▶ Entries supplied
════

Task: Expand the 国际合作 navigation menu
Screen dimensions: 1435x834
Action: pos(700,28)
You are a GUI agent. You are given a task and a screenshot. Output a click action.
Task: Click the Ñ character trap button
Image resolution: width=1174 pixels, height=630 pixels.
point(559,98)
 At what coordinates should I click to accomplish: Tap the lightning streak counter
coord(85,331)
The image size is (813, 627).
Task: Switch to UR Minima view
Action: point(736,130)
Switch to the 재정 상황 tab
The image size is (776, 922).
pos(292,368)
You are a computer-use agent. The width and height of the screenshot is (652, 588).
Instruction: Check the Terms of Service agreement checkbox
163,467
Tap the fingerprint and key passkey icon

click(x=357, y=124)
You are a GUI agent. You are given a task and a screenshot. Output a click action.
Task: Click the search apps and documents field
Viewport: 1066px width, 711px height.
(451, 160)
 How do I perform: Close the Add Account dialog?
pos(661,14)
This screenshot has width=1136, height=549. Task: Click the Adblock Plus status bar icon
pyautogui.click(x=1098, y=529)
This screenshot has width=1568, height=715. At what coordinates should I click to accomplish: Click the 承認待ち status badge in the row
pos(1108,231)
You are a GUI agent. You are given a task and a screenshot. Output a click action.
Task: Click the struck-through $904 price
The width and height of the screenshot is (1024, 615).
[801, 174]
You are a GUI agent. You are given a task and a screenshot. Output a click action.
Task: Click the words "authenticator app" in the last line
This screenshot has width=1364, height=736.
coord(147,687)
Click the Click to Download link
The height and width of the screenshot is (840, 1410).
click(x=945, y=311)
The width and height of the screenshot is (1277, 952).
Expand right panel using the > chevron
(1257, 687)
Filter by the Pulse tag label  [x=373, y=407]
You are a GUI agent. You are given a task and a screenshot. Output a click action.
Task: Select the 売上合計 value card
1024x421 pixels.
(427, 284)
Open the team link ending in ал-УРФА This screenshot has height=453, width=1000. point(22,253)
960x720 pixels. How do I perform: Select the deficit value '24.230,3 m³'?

════

▶ What you should do
Extract every line from the one containing "1024x421 pixels." to the end of the entries, including both of those lines, exactly as given and with nothing added.

▶ Answer for the task
1024x421 pixels.
(427, 284)
Open the team link ending in ал-УРФА This screenshot has height=453, width=1000. point(22,253)
960x720 pixels. How do I perform: Select the deficit value '24.230,3 m³'?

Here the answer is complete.